■ PROBLEM STATEMENT ■
Scanning the entries below, copy every line that contains the word "icon".

■ DATA SUPPLIED ■

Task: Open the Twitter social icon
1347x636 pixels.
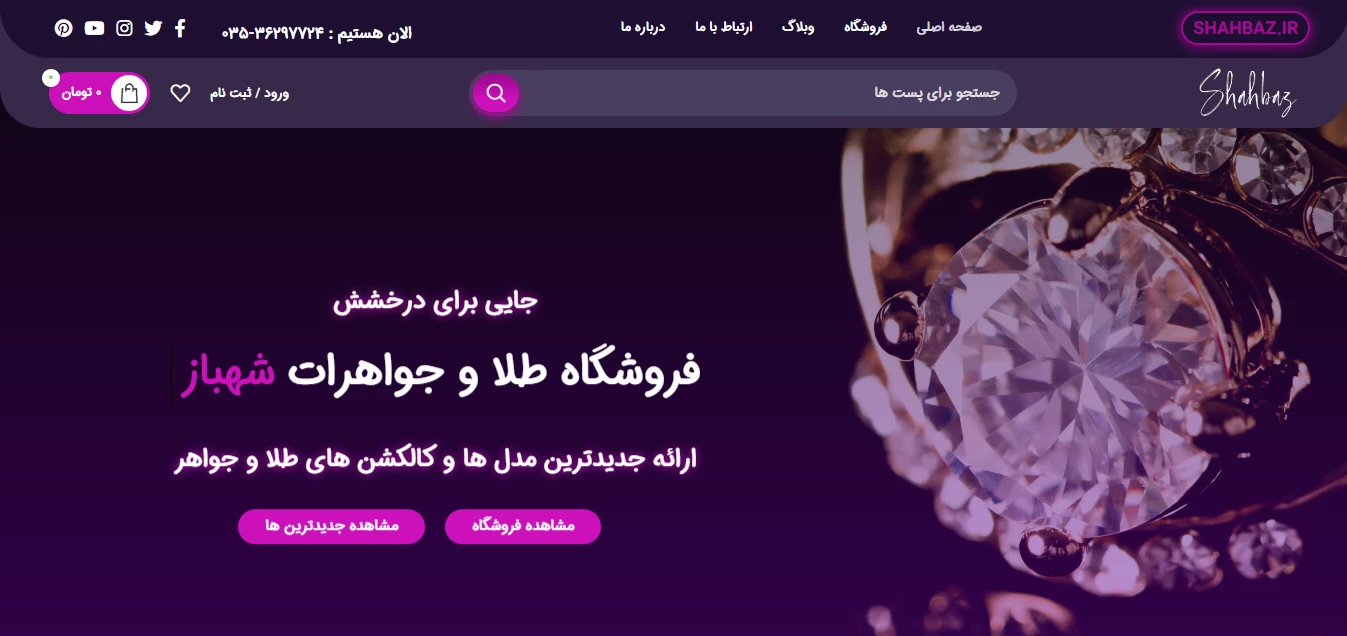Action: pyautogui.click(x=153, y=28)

--

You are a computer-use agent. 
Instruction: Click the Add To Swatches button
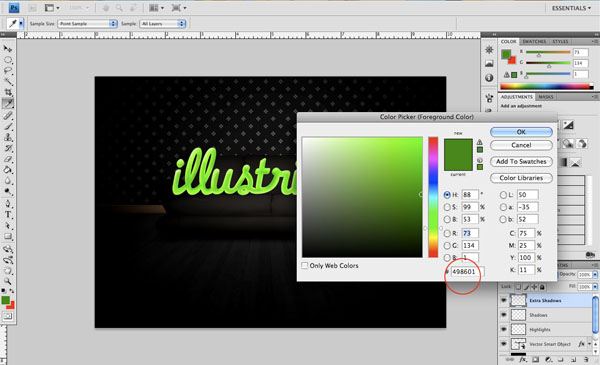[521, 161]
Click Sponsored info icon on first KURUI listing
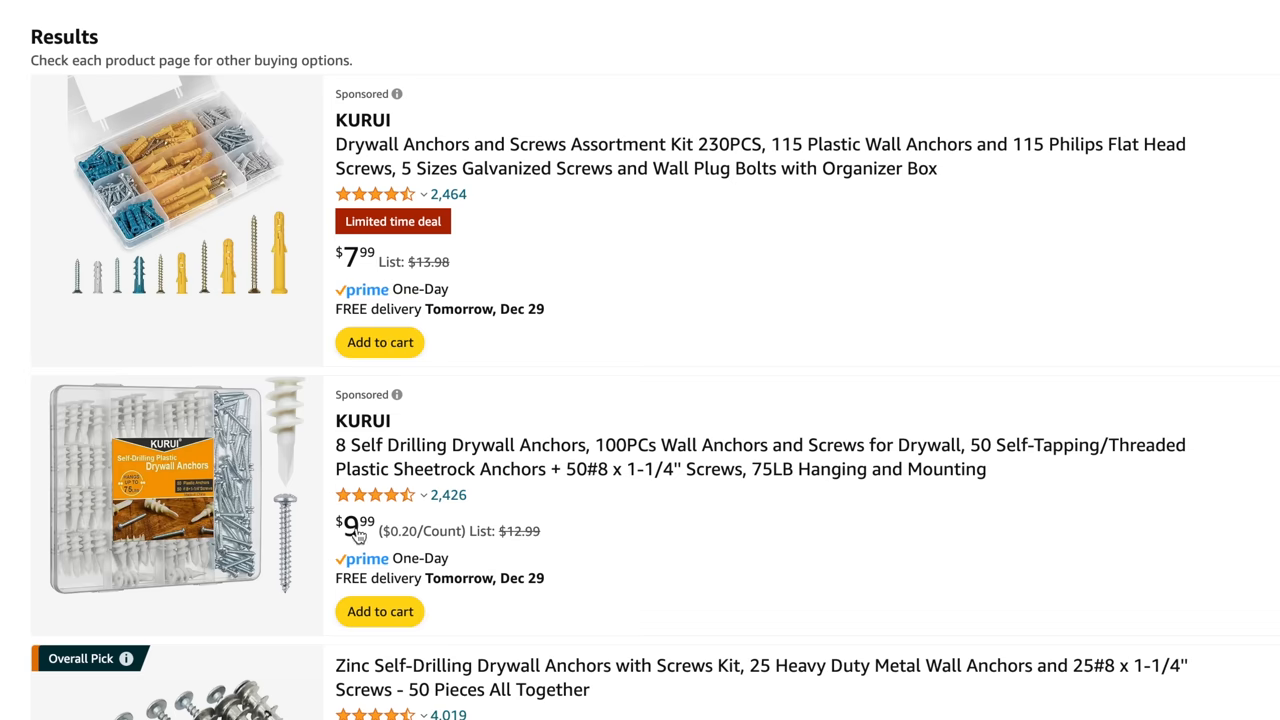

■ WRITTEN ANSWER ■
Task: Open the Twitter social icon
Click Sponsored info icon on first KURUI listing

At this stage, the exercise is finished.